== Information supplied

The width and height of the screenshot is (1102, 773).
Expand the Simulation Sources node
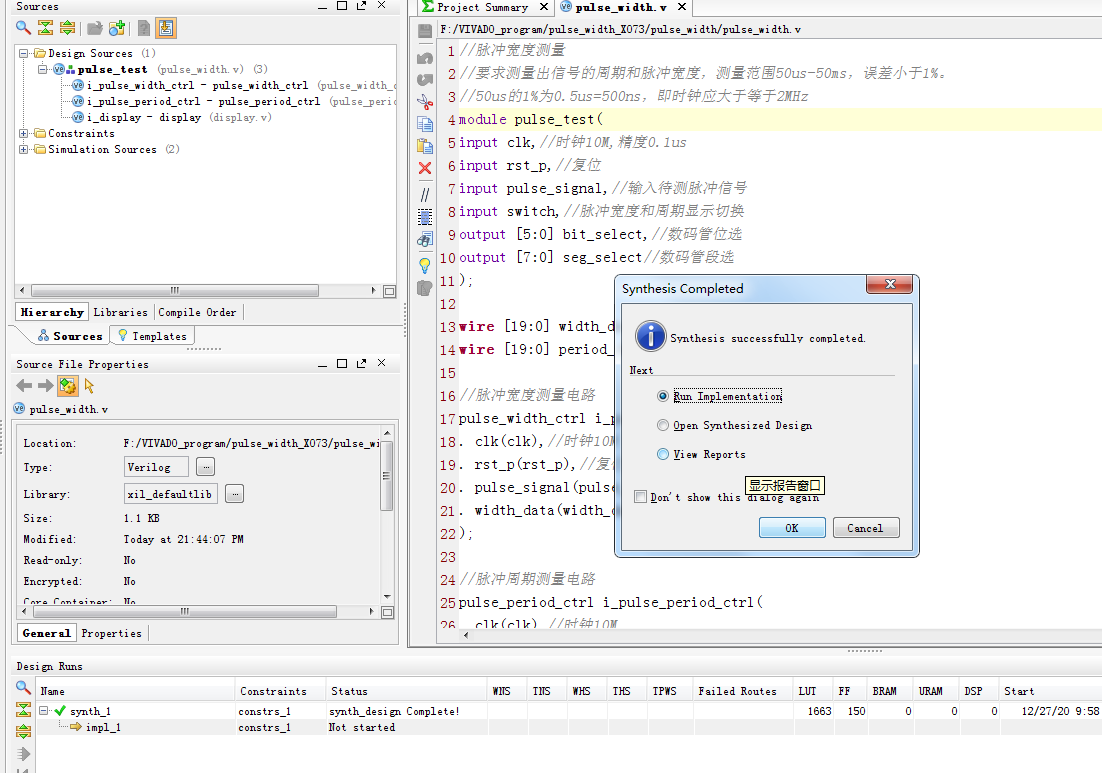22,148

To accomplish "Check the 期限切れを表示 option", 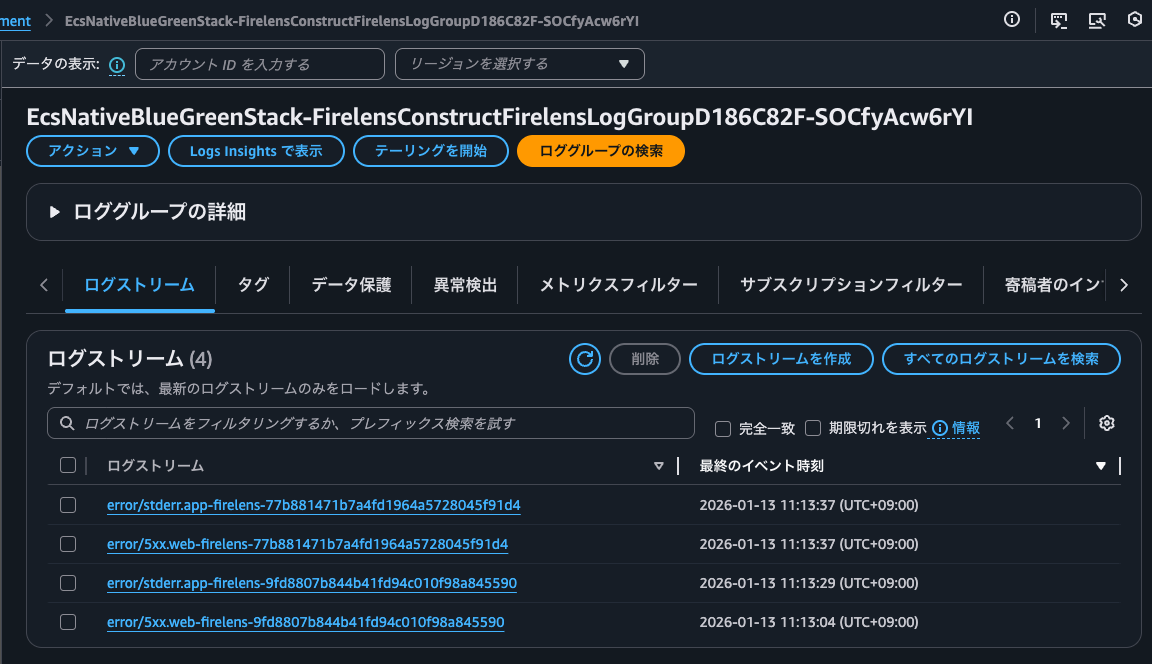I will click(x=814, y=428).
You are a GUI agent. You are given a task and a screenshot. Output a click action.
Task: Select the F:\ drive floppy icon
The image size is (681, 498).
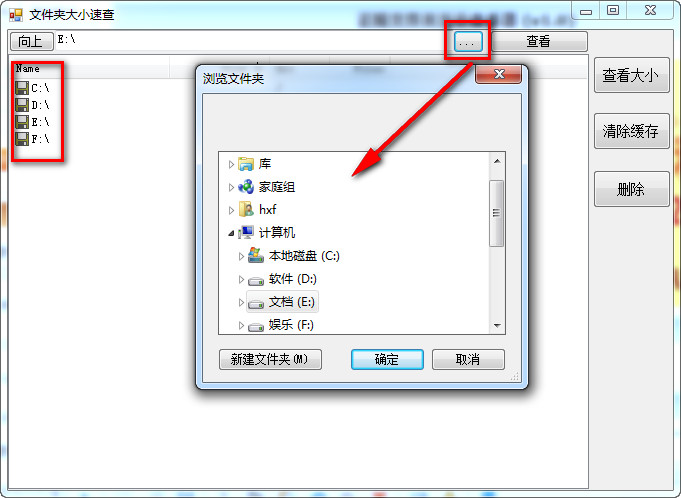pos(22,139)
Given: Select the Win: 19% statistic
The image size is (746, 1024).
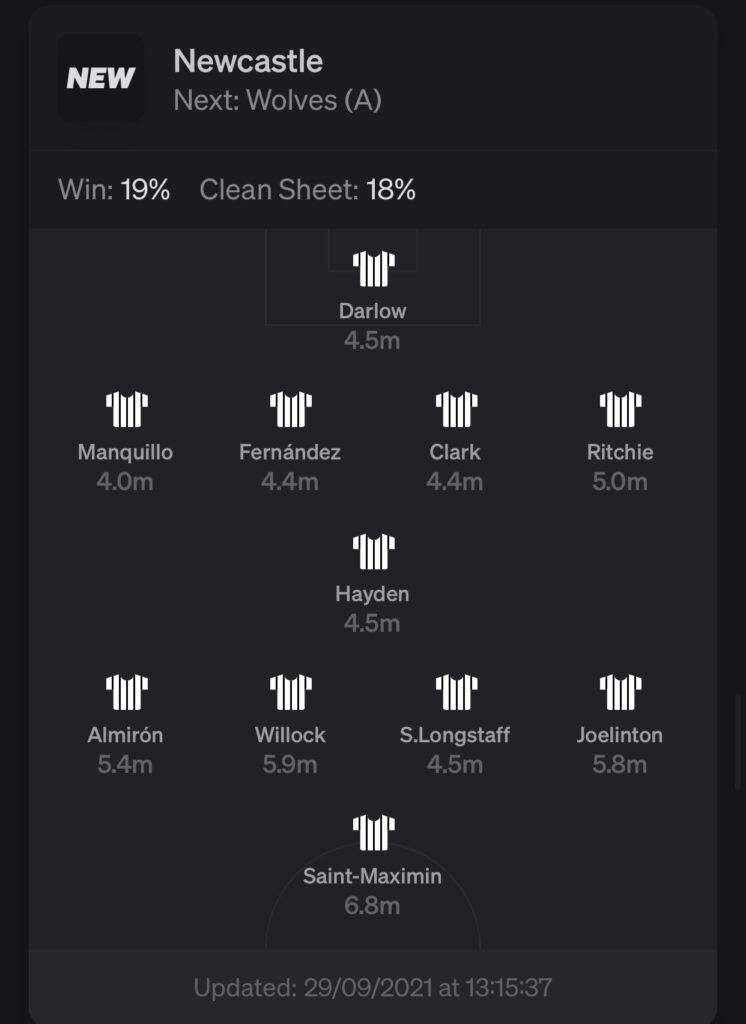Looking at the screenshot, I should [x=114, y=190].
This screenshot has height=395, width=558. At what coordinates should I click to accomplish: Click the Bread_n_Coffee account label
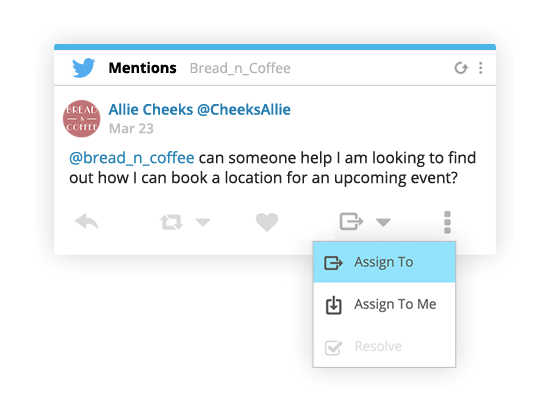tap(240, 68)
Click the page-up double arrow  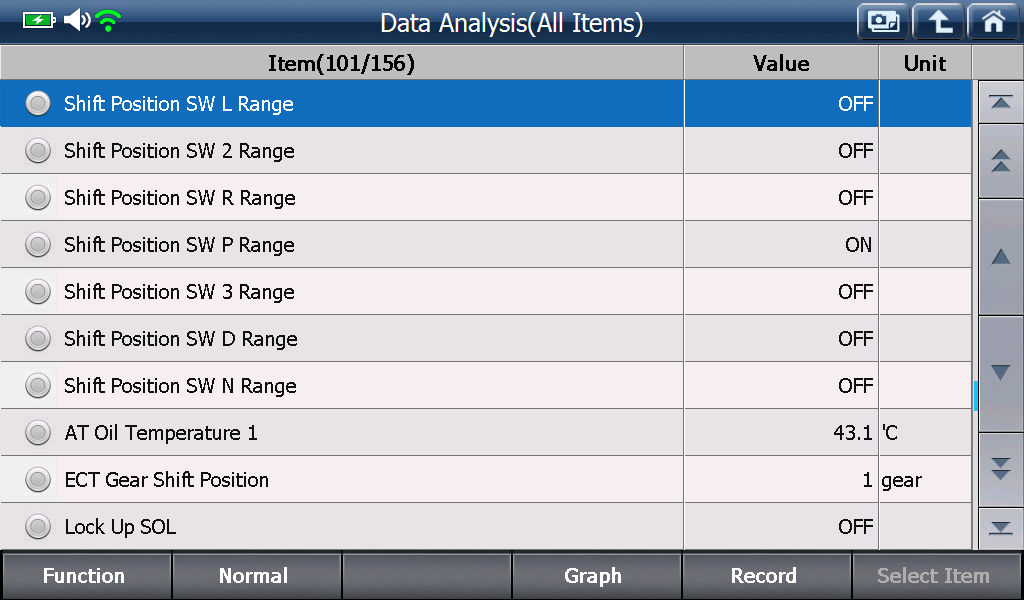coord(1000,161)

====

◆ Your objective: Go through the entries above and report every line in which the word "Select" appears.

◆ Answer to this exercise:
Task: Select the F:\ drive floppy icon
Given: Select the Win: 19% statistic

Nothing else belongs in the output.